Problems to solve.
[1] In the Issa v Osman (No.4) judgment, which judge made the orders?
[2] Summarize the Issa v Osman (No.4) judgment in two sentences.
[3] Extend the Issa v Osman (No.4) judgment, picking up right after its final line.

[Begin Reading passage]

Issa v Osman (No.4)
[2017] NSWSC 1790
•24 November 2017
Supreme Court
New South Wales
Medium Neutral Citation: Issa v Osman (No.4) [2017] NSWSC 1790 Hearing dates: 24 November 2017 Date of orders: 24 November 2017 Decision date: 24 November 2017 Jurisdiction: Common Law Before: Garling J Decision: (1) Vacate Order 5 made by the Court on 8 June 2017.
(2) Order that in lieu of that order, the first defendant is pay the costs of the plaintiffs on the ordinary basis.
(3) Order the second defendant to pay the costs of the plaintiffs on an indemnity basis.
(4) Stand the balance of the Notice of Motion filed 21 June 2017 over to 28 March 2018 before the Registrar at 9am.

[End Reading passage]
[Begin Data extract]

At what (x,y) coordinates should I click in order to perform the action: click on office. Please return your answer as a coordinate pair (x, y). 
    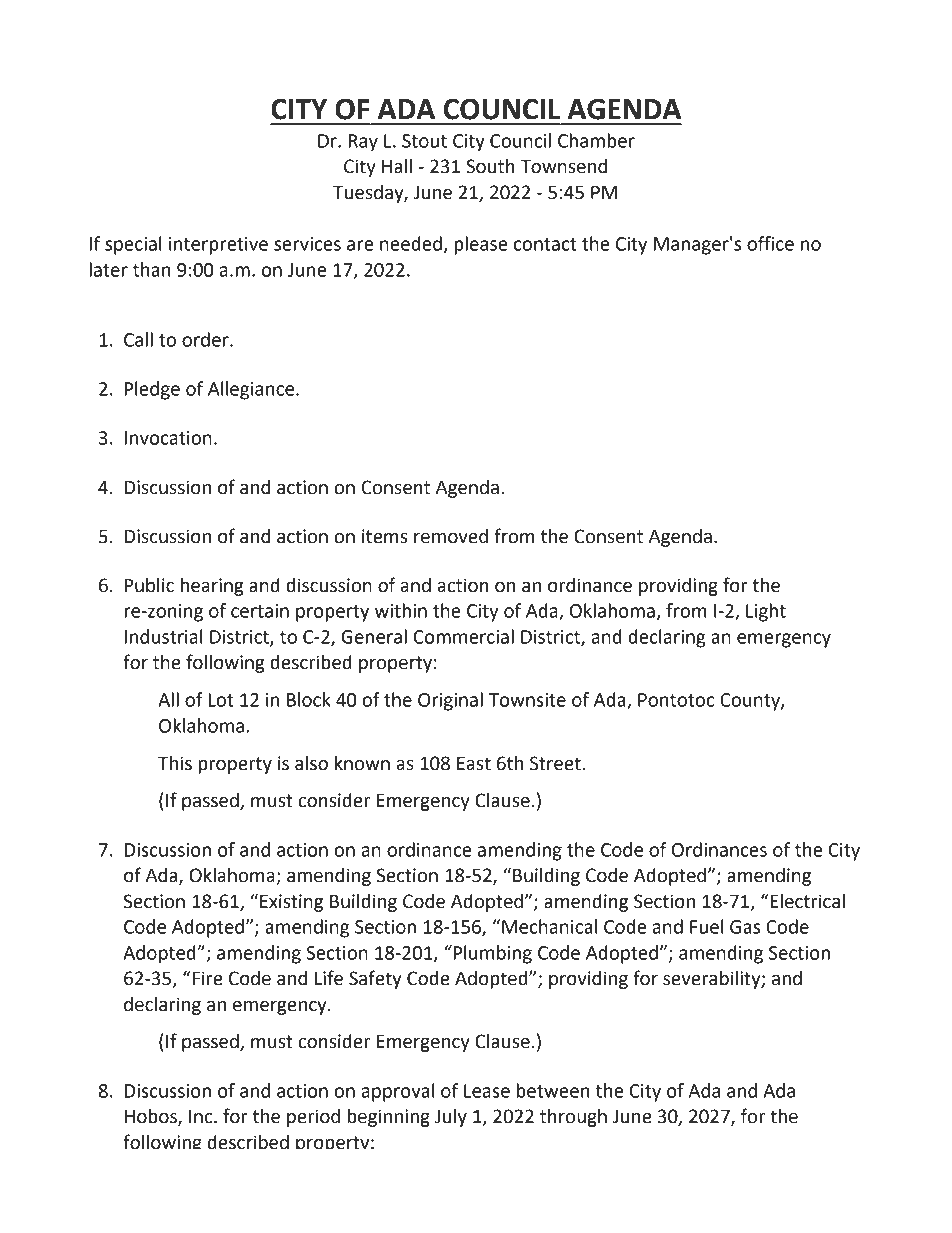
    Looking at the image, I should click on (770, 243).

[End Data extract]

Results.
[1] Garling J

[2] Issa v Osman (No.4) [2017] NSWSC 1790 is a Common Law decision of the Supreme Court of New South Wales, made by Garling J on 24 November 2017. The court vacated Order 5 of 8 June 2017, ordered the first defendant to pay the plaintiffs' costs on the ordinary basis and the second defendant to pay them on an indemnity basis, and stood the balance of the Notice of Motion filed 21 June 2017 over to 28 March 2018 before the Registrar.

[3]
(5) Order each party to pay their own costs of that part of the Motion which has been disposed of today.Catchwords: COSTS – indemnity basis – where judgment had been given for plaintiffs – where contract of sale of land had been validly and lawfully terminated – where caveat removed - whether defences and cross-claim were hopeless – whether no prospect of success – first defendant to pay ordinary costs – second defendant to pay indemnity costs Legislation Cited: Civil Procedure Act 2005 Cases Cited: Issa v Osman (No 2) [2017] NSWSC 663 Texts Cited: Not Applicable Category: Procedural and other rulings Parties: Peter Issa (P1)
Eva Mary Issa (P2)
Youssef Osman (D1)
Mohamed Khaled Osman (D2)Representation: Counsel:
M O’Connor (P1, P2)
B Symons (D1, D2)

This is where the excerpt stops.